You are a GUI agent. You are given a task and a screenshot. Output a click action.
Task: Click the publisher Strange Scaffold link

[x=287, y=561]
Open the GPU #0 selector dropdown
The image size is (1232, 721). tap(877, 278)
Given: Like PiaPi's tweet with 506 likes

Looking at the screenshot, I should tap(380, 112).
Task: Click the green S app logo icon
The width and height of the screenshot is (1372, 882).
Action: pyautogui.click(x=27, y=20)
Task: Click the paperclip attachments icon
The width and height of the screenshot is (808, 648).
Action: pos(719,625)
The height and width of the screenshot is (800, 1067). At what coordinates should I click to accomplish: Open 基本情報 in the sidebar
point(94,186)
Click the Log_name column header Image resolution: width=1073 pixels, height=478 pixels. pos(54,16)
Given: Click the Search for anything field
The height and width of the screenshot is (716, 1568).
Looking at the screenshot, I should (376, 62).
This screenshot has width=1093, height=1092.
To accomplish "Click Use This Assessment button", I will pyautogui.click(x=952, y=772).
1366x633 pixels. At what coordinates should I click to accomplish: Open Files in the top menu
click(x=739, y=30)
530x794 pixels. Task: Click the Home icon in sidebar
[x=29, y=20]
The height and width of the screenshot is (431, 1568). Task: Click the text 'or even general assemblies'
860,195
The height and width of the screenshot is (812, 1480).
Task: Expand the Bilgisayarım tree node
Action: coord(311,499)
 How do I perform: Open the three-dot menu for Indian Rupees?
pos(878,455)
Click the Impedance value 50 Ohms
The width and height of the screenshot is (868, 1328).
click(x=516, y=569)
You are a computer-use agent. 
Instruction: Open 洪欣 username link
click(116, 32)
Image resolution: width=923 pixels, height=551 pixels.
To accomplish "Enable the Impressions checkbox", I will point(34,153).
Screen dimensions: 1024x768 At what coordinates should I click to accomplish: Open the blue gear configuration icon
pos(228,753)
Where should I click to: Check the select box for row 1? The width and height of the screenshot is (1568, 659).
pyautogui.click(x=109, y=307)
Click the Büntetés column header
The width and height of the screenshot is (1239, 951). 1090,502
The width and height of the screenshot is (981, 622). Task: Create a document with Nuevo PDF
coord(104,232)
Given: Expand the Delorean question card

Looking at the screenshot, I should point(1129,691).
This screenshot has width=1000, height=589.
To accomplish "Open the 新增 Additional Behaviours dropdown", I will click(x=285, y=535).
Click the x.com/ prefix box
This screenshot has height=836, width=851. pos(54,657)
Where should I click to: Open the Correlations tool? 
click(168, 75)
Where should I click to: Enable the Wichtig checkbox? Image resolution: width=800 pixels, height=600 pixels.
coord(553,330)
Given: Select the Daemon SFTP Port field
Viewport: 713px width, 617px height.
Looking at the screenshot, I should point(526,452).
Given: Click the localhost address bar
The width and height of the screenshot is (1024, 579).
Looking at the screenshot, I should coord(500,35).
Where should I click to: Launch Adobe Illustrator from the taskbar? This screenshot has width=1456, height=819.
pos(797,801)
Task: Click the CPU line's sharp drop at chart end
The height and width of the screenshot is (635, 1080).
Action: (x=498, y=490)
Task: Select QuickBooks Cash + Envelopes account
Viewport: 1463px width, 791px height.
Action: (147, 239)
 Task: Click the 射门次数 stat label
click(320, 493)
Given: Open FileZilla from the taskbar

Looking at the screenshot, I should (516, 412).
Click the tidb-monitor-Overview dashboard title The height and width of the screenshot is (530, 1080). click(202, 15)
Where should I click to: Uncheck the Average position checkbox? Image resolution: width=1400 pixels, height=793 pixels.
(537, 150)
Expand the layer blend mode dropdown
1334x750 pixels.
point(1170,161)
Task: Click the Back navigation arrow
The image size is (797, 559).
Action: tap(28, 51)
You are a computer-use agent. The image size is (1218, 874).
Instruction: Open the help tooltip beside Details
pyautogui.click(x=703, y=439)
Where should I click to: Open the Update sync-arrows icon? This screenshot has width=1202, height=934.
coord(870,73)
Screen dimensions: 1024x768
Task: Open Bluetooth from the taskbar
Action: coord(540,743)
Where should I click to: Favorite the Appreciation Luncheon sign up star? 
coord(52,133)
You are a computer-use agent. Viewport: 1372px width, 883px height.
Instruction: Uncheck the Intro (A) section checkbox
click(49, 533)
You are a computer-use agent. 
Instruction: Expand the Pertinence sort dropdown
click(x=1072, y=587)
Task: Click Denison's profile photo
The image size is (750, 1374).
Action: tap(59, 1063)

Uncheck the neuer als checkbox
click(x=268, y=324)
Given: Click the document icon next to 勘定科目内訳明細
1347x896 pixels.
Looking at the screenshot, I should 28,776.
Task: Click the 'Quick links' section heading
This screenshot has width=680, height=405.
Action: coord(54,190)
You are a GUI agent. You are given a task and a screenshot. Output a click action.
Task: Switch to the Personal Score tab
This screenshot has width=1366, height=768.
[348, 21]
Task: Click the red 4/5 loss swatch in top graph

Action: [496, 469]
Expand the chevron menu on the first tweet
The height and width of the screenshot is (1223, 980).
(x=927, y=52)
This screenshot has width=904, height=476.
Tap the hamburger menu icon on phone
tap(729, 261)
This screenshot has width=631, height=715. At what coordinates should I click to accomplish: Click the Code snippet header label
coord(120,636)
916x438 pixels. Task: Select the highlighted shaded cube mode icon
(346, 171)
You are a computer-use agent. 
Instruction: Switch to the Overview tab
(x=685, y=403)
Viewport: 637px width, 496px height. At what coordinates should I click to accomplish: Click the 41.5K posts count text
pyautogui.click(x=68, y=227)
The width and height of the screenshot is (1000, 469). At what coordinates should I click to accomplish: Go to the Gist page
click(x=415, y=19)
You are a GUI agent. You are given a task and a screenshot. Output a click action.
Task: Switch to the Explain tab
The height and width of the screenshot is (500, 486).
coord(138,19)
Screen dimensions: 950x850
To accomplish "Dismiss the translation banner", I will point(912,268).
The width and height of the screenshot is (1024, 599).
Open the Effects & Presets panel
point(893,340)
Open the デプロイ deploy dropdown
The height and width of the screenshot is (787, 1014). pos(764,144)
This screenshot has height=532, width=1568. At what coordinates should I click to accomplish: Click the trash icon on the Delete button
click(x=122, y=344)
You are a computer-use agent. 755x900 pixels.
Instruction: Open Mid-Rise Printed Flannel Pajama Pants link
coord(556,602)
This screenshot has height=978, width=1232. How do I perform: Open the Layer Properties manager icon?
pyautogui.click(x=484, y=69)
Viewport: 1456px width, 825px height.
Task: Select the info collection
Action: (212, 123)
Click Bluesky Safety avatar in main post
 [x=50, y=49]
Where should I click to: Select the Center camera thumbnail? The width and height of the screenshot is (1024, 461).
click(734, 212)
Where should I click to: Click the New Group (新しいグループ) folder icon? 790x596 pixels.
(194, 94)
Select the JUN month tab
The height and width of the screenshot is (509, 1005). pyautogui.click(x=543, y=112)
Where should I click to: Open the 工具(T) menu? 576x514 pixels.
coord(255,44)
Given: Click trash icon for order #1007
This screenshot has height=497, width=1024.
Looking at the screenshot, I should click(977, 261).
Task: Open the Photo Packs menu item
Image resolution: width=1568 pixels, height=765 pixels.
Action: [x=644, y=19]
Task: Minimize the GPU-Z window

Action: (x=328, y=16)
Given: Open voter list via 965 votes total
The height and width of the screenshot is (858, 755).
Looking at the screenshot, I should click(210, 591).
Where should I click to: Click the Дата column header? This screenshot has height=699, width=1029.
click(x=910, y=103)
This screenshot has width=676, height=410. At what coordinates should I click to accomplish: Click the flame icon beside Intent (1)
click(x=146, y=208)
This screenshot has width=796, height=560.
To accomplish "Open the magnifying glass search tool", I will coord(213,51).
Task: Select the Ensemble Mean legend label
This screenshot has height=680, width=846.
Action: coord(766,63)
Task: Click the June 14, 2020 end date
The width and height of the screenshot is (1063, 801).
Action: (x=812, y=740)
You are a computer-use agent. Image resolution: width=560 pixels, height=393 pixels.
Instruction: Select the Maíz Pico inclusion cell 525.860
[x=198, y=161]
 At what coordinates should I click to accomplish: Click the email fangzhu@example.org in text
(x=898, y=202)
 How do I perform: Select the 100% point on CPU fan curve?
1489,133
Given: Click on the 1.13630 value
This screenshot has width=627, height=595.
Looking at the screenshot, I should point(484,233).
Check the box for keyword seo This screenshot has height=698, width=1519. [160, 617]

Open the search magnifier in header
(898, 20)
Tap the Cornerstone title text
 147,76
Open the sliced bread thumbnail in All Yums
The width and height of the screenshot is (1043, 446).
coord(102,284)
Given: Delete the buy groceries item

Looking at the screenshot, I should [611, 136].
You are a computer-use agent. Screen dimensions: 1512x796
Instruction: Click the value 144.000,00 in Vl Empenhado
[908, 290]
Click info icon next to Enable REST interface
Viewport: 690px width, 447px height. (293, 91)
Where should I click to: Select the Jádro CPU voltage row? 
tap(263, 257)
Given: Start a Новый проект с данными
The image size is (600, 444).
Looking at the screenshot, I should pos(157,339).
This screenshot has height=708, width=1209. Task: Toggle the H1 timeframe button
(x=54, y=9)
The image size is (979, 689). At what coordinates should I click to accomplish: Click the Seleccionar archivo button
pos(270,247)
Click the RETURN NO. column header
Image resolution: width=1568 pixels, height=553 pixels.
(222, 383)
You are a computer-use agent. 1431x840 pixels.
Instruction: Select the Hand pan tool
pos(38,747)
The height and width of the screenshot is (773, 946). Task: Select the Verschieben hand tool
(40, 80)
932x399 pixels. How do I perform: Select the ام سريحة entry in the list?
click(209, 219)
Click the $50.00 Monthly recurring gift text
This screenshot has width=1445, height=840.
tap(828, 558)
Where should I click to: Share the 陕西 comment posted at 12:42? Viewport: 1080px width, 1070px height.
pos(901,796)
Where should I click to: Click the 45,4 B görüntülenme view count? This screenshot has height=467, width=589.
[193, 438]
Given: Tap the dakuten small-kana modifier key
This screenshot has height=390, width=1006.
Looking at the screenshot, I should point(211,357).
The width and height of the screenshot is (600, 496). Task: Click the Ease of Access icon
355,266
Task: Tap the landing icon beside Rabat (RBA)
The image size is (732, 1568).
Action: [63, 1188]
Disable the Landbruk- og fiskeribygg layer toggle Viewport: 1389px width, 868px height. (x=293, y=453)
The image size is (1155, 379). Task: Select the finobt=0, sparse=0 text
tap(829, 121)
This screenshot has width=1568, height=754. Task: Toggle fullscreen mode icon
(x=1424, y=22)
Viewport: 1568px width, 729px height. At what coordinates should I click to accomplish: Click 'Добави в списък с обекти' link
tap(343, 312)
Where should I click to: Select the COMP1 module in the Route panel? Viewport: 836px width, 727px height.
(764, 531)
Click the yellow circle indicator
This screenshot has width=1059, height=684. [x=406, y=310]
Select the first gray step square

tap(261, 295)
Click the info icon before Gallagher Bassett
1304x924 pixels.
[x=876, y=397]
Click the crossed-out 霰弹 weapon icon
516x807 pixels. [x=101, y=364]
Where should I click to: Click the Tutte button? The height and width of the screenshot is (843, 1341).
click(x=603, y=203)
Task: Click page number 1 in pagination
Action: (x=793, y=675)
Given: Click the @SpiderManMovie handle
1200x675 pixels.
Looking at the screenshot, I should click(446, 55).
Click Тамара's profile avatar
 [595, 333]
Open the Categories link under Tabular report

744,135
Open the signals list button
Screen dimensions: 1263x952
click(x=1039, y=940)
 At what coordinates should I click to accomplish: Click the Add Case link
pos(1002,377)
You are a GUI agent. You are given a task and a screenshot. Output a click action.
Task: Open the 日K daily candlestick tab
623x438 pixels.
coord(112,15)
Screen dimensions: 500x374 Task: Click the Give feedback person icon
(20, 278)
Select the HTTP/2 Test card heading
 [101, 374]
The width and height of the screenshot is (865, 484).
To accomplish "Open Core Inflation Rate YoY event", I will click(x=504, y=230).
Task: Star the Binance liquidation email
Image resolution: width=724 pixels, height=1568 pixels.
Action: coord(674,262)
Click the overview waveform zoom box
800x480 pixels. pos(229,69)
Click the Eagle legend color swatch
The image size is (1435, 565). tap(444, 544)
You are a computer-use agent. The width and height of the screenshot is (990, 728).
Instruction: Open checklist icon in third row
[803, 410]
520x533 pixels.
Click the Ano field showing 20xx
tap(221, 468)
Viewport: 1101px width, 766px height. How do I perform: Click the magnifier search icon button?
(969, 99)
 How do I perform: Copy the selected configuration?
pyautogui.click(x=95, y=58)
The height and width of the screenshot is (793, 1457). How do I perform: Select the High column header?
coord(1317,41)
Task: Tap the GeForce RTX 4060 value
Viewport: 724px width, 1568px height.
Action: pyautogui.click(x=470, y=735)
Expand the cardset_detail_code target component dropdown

» THE TASK
Figure out how many lines of the material include the string "computer", and reply with only that figure.

» ANSWER TO THIS EXERCISE
10